Despite such flexibility, Focus was compelled to hire Technisource to build interfaces to a wide range of back-office systems used by Carvel and Cinnabon. The consulting firm also was paid to create financial, reporting and business process templates that could be used by Carvel and Cinnabon and other concepts acquired later. Deployment at Carvel and Cinnabon took four months.
“Had we not placed emphasis on flexibility in the evaluation process, it would have taken longer,” Hough said. “The average ERP implementation lasts nine months to a year.”
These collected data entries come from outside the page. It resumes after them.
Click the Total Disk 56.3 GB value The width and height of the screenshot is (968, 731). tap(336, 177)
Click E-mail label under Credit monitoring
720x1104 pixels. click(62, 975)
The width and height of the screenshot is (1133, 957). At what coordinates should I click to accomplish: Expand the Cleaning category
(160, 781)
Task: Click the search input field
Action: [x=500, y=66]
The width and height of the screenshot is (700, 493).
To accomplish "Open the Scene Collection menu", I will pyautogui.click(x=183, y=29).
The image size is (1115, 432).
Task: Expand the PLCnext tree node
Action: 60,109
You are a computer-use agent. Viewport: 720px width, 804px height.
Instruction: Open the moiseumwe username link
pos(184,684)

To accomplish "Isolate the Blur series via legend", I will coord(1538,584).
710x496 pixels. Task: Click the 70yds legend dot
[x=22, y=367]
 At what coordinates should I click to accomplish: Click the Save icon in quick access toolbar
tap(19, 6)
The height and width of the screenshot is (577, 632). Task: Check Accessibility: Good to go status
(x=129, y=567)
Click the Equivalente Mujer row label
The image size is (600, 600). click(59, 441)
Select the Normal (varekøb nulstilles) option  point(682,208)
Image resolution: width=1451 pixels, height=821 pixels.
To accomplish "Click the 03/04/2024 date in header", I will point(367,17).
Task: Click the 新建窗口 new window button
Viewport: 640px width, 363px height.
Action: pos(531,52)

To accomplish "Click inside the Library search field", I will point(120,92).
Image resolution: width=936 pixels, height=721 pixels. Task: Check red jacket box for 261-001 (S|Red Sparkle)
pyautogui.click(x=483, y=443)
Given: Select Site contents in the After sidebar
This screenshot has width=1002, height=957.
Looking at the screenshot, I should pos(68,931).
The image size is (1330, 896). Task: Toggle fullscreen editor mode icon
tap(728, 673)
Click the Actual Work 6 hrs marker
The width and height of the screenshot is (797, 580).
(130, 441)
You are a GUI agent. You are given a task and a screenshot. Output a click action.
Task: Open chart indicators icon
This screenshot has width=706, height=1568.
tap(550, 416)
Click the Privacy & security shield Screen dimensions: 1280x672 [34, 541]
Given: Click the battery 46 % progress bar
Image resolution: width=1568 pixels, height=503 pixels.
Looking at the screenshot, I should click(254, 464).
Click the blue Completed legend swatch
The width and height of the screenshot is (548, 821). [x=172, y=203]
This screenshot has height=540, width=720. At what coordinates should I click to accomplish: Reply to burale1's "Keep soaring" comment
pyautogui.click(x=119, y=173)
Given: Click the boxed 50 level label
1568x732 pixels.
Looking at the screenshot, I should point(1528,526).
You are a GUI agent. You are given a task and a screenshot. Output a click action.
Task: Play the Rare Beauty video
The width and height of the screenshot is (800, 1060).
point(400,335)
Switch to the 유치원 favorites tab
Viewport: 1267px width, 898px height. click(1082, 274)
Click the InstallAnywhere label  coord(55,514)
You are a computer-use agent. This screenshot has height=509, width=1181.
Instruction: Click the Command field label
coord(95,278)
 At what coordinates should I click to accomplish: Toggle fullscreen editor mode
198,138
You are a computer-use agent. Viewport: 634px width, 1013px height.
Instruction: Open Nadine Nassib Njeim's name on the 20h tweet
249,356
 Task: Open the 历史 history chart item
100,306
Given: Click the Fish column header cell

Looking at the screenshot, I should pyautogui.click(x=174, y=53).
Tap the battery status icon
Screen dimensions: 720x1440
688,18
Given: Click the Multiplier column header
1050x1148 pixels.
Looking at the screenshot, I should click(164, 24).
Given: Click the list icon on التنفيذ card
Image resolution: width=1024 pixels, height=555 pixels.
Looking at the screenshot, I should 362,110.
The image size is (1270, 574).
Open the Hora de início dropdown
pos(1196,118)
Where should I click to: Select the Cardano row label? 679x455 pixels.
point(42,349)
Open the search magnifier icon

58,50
The company since has encountered the need to build other interfaces and tools to facilitate standardization across its brands. For instance, when Schlotzsky’s was acquired late last year, it was necessary to build a tool that would permit that chain’s general ledger history to be mapped into Lawson Financials. Similar initiatives will be undertaken with Moe’s, which Focus agreed to acquire from Raving Brands this past April.
Both Hough and Koontz acknowledged that the biggest challenges they faced in the wake of such technology upheaval centered not on IT itself, but on change management.
“Every restaurant operation has its own corporate culture, and that extends to technology,” Koontz said. “You can write interfaces to get disparate platforms to work with each other, but you can’t automatically re-program people who have been doing things one way for a long time using a particular application to blindly make the switch.”
To ease the transition to the Micros POS platform, Real Mex operating managers put on a “road show” at each store and conducted on-site training classes for all store employees in partnership with the vendor. For a week following each implementation, personnel from Real Mex and Micros remained on hand at individual locations to provide additional assistance and support.
Similarly, while Focus cannot, under terms of its franchising agreements, mandate that its franchisees migrate to a particular POS system, it is actively providing in-store support for its preferred technology platform. That platform, from Radiant Systems of Alpharetta, Ga., comprises Aloha Enterprise reporting and Aloha QuickService software running on Radiant P1220 terminals.
“We’ve been working with our franchisees to demonstrate the benefits of this particular system and break down their resistance to change,” Hough said.
He said strategy appears to be effective, as that conversion activity is “picking up.”